_Records for processing_:
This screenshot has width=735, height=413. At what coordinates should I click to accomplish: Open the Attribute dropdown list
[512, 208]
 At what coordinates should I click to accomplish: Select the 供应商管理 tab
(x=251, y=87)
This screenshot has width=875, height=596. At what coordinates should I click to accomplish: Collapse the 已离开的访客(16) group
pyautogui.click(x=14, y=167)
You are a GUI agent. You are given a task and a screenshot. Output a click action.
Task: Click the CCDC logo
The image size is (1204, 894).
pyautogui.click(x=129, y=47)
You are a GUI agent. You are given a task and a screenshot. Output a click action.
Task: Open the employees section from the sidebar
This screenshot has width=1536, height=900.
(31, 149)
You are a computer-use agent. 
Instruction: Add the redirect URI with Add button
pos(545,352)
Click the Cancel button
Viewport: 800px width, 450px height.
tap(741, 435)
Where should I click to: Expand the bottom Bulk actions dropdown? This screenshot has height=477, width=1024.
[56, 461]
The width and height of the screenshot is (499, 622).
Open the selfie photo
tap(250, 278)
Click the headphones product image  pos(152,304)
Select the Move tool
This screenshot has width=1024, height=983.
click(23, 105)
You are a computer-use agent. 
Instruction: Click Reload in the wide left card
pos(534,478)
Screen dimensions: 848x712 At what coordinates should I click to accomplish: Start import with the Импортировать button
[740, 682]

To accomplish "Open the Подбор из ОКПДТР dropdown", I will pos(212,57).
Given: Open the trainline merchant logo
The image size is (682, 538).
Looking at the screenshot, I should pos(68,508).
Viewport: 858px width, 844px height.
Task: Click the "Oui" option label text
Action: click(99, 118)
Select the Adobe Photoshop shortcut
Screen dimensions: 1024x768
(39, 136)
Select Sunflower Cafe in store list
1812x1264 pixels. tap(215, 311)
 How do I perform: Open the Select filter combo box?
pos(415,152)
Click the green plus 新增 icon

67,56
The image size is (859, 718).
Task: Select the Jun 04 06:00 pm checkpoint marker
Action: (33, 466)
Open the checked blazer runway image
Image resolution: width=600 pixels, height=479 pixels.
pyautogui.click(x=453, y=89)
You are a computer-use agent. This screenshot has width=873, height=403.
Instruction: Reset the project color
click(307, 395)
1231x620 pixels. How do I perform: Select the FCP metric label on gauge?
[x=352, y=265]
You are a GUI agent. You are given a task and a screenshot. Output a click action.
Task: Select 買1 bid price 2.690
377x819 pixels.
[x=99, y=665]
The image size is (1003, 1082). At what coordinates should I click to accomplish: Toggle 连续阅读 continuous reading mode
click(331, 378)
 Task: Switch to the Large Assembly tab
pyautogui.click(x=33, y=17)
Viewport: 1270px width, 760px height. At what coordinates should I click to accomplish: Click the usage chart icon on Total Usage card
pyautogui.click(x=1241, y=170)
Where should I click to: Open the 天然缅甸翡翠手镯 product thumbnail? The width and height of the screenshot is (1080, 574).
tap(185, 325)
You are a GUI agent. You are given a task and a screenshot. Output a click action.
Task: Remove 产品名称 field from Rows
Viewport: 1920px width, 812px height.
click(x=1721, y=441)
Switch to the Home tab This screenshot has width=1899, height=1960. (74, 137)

_Task prompt_: Exactly as written above, please repeat the entries.

_Your response_:
This screenshot has width=735, height=413. At what coordinates should I click to accomplish: Open the Attribute dropdown list
[512, 208]
 At what coordinates should I click to accomplish: Select the 供应商管理 tab
(x=251, y=87)
This screenshot has width=875, height=596. At what coordinates should I click to accomplish: Collapse the 已离开的访客(16) group
pyautogui.click(x=14, y=167)
You are a GUI agent. You are given a task and a screenshot. Output a click action.
Task: Click the CCDC logo
The image size is (1204, 894).
pyautogui.click(x=129, y=47)
You are a GUI agent. You are given a task and a screenshot. Output a click action.
Task: Open the employees section from the sidebar
This screenshot has width=1536, height=900.
(31, 149)
You are a computer-use agent. 
Instruction: Add the redirect URI with Add button
pos(545,352)
Click the Cancel button
Viewport: 800px width, 450px height.
tap(741, 435)
Where should I click to: Expand the bottom Bulk actions dropdown? This screenshot has height=477, width=1024.
[56, 461]
The width and height of the screenshot is (499, 622).
Open the selfie photo
tap(250, 278)
Click the headphones product image  pos(152,304)
Select the Move tool
This screenshot has width=1024, height=983.
click(23, 105)
You are a computer-use agent. 
Instruction: Click Reload in the wide left card
pos(534,478)
Screen dimensions: 848x712 At what coordinates should I click to accomplish: Start import with the Импортировать button
[740, 682]

To accomplish "Open the Подбор из ОКПДТР dropdown", I will pos(212,57).
Given: Open the trainline merchant logo
The image size is (682, 538).
Looking at the screenshot, I should pos(68,508).
Viewport: 858px width, 844px height.
Task: Click the "Oui" option label text
Action: click(99, 118)
Select the Adobe Photoshop shortcut
Screen dimensions: 1024x768
(39, 136)
Select Sunflower Cafe in store list
1812x1264 pixels. tap(215, 311)
 How do I perform: Open the Select filter combo box?
pos(415,152)
Click the green plus 新增 icon

67,56
The image size is (859, 718).
Task: Select the Jun 04 06:00 pm checkpoint marker
Action: (33, 466)
Open the checked blazer runway image
Image resolution: width=600 pixels, height=479 pixels.
pyautogui.click(x=453, y=89)
You are a computer-use agent. This screenshot has width=873, height=403.
Instruction: Reset the project color
click(307, 395)
1231x620 pixels. How do I perform: Select the FCP metric label on gauge?
[x=352, y=265]
You are a GUI agent. You are given a task and a screenshot. Output a click action.
Task: Select 買1 bid price 2.690
377x819 pixels.
[x=99, y=665]
The image size is (1003, 1082). At what coordinates should I click to accomplish: Toggle 连续阅读 continuous reading mode
click(331, 378)
 Task: Switch to the Large Assembly tab
pyautogui.click(x=33, y=17)
Viewport: 1270px width, 760px height. At what coordinates should I click to accomplish: Click the usage chart icon on Total Usage card
pyautogui.click(x=1241, y=170)
Where should I click to: Open the 天然缅甸翡翠手镯 product thumbnail? The width and height of the screenshot is (1080, 574).
tap(185, 325)
You are a GUI agent. You are given a task and a screenshot. Output a click action.
Task: Remove 产品名称 field from Rows
Viewport: 1920px width, 812px height.
click(x=1721, y=441)
Switch to the Home tab This screenshot has width=1899, height=1960. (74, 137)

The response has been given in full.